§ TASK TO COMPLETE
Collect every line of the data below that contains the word "size", copying each line in full. Case counts.

§ DATA SHOWN
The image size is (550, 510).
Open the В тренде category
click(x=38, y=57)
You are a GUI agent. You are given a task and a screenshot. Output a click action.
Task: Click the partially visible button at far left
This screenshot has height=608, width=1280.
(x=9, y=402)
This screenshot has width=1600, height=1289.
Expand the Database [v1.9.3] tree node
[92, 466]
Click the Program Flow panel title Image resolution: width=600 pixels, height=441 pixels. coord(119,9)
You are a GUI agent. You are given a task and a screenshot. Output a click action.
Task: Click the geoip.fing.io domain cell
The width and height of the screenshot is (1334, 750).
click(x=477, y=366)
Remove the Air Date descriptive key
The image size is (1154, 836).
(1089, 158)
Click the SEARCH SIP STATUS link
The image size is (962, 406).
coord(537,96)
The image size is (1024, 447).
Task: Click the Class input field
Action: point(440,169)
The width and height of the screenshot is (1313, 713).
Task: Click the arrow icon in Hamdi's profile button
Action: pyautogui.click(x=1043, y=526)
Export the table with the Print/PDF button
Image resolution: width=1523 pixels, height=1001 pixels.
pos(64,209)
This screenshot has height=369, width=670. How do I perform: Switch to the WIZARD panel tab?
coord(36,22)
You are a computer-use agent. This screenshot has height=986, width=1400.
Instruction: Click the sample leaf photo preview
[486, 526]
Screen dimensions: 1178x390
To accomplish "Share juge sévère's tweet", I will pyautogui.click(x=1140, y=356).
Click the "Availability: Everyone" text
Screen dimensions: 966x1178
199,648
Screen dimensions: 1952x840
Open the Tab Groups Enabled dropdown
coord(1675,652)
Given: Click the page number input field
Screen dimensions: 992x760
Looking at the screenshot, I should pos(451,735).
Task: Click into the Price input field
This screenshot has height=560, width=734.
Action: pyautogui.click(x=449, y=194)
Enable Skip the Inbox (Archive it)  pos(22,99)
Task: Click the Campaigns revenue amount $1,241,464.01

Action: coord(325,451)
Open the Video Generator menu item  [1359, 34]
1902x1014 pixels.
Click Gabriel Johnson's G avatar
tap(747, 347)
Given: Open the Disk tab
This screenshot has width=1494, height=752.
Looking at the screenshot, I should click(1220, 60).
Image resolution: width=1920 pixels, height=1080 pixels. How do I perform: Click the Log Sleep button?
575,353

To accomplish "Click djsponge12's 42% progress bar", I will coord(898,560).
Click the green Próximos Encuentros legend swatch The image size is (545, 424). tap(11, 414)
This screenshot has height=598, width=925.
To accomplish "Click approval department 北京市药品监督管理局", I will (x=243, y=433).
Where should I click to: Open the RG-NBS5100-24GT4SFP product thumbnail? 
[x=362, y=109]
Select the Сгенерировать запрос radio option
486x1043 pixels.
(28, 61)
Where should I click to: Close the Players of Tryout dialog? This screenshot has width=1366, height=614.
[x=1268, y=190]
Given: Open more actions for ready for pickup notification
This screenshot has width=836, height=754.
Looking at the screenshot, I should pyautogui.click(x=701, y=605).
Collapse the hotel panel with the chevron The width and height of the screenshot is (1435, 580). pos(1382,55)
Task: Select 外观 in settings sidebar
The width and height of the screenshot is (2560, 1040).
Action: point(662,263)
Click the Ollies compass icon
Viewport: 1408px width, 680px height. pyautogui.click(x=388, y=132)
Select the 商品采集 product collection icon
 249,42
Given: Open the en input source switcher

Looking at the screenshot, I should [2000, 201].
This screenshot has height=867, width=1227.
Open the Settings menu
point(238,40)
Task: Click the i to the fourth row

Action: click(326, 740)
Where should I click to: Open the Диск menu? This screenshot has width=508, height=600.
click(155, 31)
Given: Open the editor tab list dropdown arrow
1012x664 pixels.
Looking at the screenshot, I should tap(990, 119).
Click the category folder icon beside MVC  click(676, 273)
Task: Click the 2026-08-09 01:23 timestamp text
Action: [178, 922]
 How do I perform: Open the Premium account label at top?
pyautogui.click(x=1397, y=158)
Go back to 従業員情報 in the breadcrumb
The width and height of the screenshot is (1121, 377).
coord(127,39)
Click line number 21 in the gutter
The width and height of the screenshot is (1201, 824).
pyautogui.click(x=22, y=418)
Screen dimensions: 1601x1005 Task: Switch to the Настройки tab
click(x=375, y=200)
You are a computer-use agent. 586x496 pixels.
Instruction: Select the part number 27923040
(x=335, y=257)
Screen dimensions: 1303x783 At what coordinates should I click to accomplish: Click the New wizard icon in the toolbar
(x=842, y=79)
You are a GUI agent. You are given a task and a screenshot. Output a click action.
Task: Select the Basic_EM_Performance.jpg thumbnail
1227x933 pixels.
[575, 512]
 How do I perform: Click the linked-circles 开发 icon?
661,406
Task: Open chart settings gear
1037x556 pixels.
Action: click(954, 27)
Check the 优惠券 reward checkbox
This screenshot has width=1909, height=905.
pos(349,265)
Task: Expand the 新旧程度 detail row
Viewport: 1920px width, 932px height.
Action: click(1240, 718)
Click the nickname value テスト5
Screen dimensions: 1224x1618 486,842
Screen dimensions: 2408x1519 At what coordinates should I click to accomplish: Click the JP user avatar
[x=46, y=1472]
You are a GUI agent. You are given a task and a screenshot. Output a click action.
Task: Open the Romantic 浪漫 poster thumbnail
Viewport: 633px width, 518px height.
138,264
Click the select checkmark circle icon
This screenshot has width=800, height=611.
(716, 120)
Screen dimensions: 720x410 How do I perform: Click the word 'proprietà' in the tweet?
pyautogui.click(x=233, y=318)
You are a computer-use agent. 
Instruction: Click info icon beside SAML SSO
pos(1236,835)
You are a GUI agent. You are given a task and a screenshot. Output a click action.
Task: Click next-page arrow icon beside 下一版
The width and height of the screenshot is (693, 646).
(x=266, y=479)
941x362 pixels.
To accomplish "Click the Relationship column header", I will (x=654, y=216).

§ RESULT FOR THIS TASK
The image size is (550, 510).
The image size is (1154, 836).
The image size is (962, 406).
The image size is (1024, 447).
Click the green Próximos Encuentros legend swatch The image size is (545, 424). tap(11, 414)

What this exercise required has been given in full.